日記

もう年はとれない(著:ダニエル・フリードマン)

2015.12.14

世の中は消耗しきった人間でいっぱいだ。(中略)だれもかれもがぐだぐだと考えている。とりかえしのつかないあやまち、逃したチャンス、しくじった好機について。
P25

著者と、その周りの人間のリアルで重みのある経験などがこの本のストーリーとキャラクターに大きな影響を与えているせいか、作中ではやけに含蓄のあるような、達観した言い回しが随所にみられます。
現役を退いて久しい元刑事が、刑事になる以前の過去の因縁にケリをつける…警察小説とは言いがたい感じですが、いい感じに読みやすいミステリーに仕上がっていると思います。

午前三時に電話が鳴った。
午前三時にわたしに電話してくる者はいない。午前三時にわたしは電話しない。人がやっていいことではない。なにが起きたのだろうと、知ったことか。
P115

テレビ東京の番組『サタシネ』で2週連続『コクーン』、『コクーン2』を放映していたせいか、いつかはやってくる老いというものについて多少なりとも考えたりします。
今現在おおむね若者風情といった私でも、生きていく上で煩わしさや億劫に思うことに遭遇することはあります。老いというものがその億劫さを多く、大きくしていくとしたら、その不安を意味のないものと切り捨てるのは難しいでしょう。

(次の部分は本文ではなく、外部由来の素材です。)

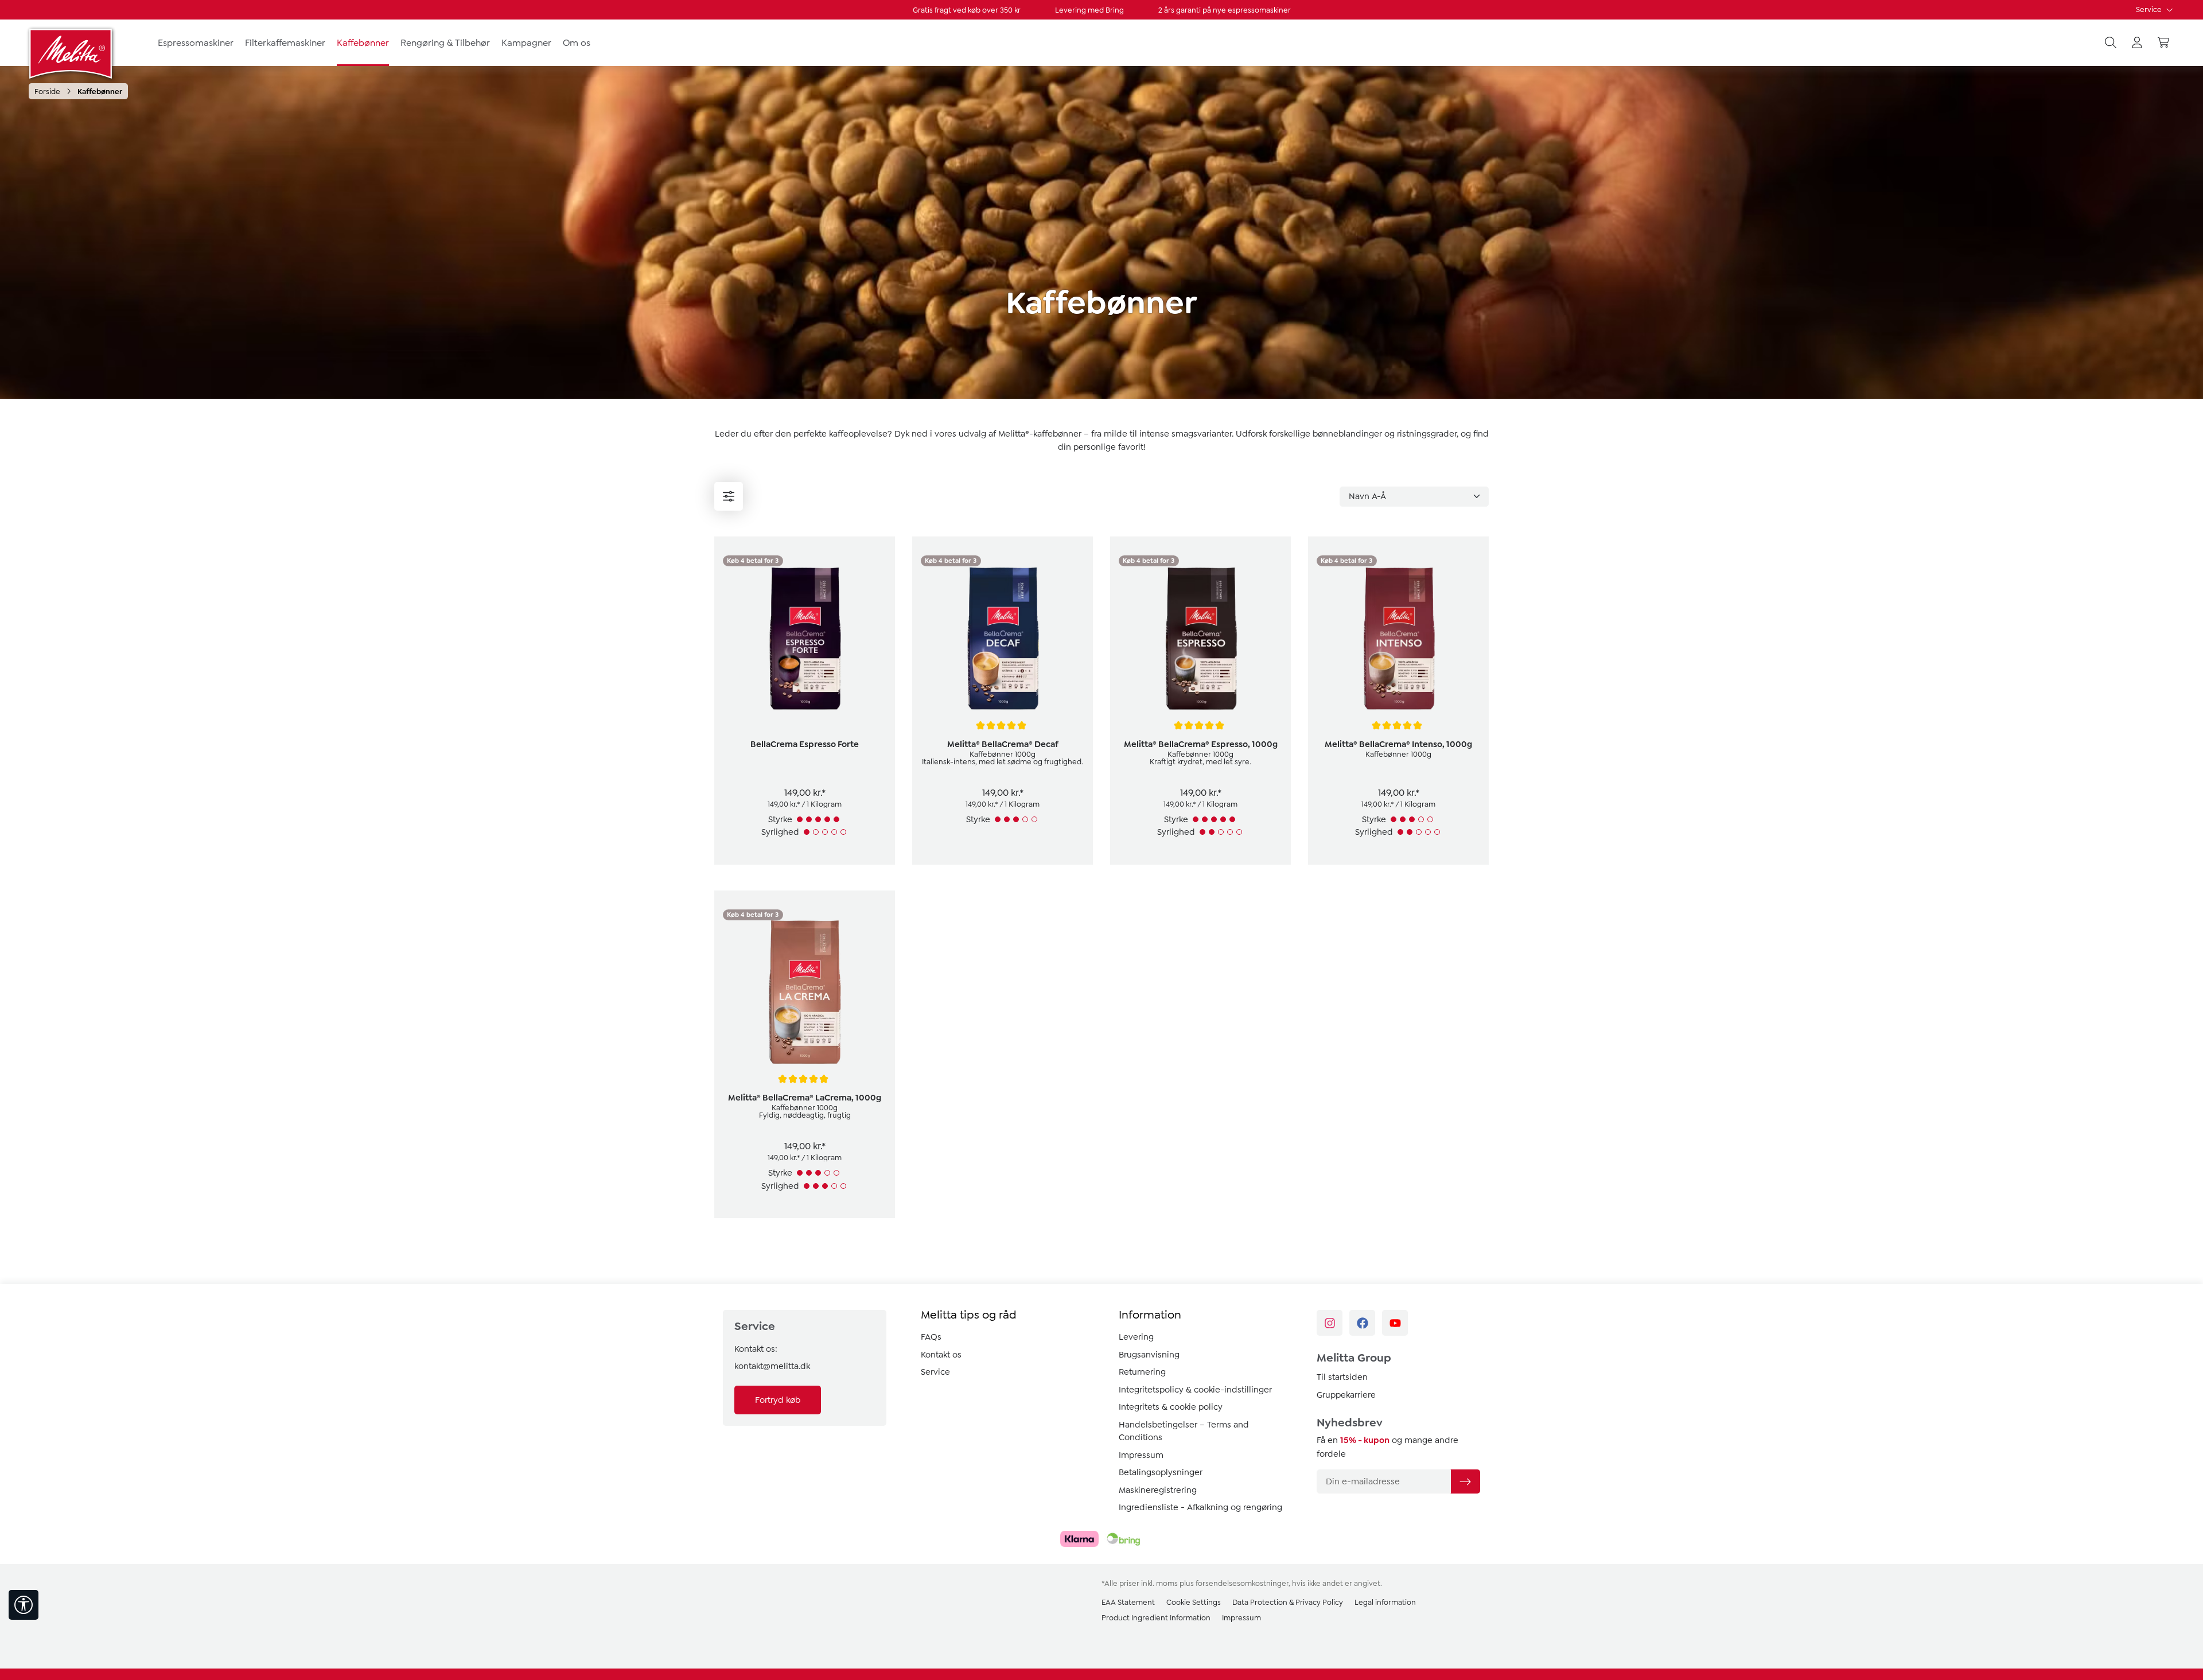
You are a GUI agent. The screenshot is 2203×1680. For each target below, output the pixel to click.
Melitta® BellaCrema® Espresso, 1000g (1201, 744)
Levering (1136, 1337)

ともかく、内容としては大きな後悔と少しの懐古、場当たり的な衝動でグイグイ進んでいきますので、あまり複雑なロジックがなくわかりやすいものになっています。
疑問点があるとしたら、いくつかの説明されない点と、主人公の孫が犯した失態のツケの精算方法でしょうか。結果的には解決しましたが、そうならなかった場合……。

シニア・ノワール。擦れっ枯らしで苦みばしった、老いてもなおハードボイルドを体現する主人公の、味のあるキャラクターが魅力です。